A few weeks ago, I heard a senior water official lay out the government’s ambitious plans for cleaning the polluted river by treating every drop of sewage from 118 towns and cleaning the toxic effluent from 764 factories.

That was a wonderful presentation, I told him afterwards, but previous governments had launched similar projects in the 1980s and 1990s, and little had been achieved. Had anyone actually laid any concrete for a single sewage plant? The official seemed almost offended by the idea that plans should be acted upon. “It’s going to be quite a huge challenge,” he responded. “They are very old cities and laying sewers is going to take a lot of time.”

Yet this is the same Ganges at whose mouth the West Bengal government — a few weeks after the official spoke — paved the roads, organised ferries and buses and prepared a camp with toilets, electricity and rubbish collection for the 1.5m pilgrims who flock to Sagar Island for an annual Hindu festival.

It is the same Ganges on whose sandbanks the usually inept Uttar Pradesh government built a fully serviced temporary city for tens of millions of Hindu pilgrims attending the 2013 Kumbh Mela at Allahabad to bathe in the river’s waters. The festival was arguably the largest-ever gathering of humans on Earth.

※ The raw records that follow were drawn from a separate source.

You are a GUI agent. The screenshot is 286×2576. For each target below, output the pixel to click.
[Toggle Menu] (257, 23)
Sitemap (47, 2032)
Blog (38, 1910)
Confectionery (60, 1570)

So remarkable was the achievement that it is the subject of Kumbh Mela: Mapping the Ephemeral Megacity, a book featuring research from Harvard University’s South Asia Institute.

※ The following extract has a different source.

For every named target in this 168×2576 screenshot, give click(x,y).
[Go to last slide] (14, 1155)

At the book’s launch in Mumbai, Devesh Chaturvedi, Allahabad’s divisional commissioner at the time of the Kumbh Mela, laid out some of the statistics: 14 clinics and hospitals, 960km of power lines, 25,000 street lights, 52 electricity substations, 280km of roads, 18 pontoon bridges, 690km of water pipes, 34,000 toilets, 20,000 police officers and 1,000 anti-terrorist agents. Polluting industries upstream, including tanneries in Kanpur, were temporarily shut and Allahabad’s own sewage treatment capacity was more than doubled. No crime was reported and it all cost just $1 a day per person.

India has been effective in the past and it can be again. Airlift, a new Bollywood thriller, celebrates the evacuation of 170,000 Indian migrant workers from Kuwait after Iraq invaded in 1990. Most were bussed to Jordan and then flown by state-owned airlines on hundreds of flights from Amman to Mumbai.

New Delhi this year imposed restrictions on cars for two weeks, attempting to curb pollution by banning them on alternate days depending on their licence plates. The air remained filthy but traffic flowed better and the authorities proved that they could enforce radical measures if necessary in the public interest.

So why do Indian authorities sometimes act successfully and sometimes fail to act at all? If Allahabad can temporarily host an efficient city twice as large as itself, why does it not have good sewage treatment, law enforcement and healthcare all the time?

Mr Chaturvedi says the Kumbh Mela works because the authorities ensure money is well spent and the officials and volunteers involved are motivated by a fervent desire to serve the pilgrims.

Rahul Mehrotra, an architect and Harvard professor who co-edited Kumbh Mela, explains in a way that will appeal to anyone who has attended one of the country’s extravagant, multi-day nuptial ceremonies. Everyone is focused on a single goal, they briefly bury their differences and enjoy a spurt of energy in seeking to make the occasion a success. It is, he says, “Indian wedding syndrome”. The implication, sadly, is that it cannot be done every day, year in, year out.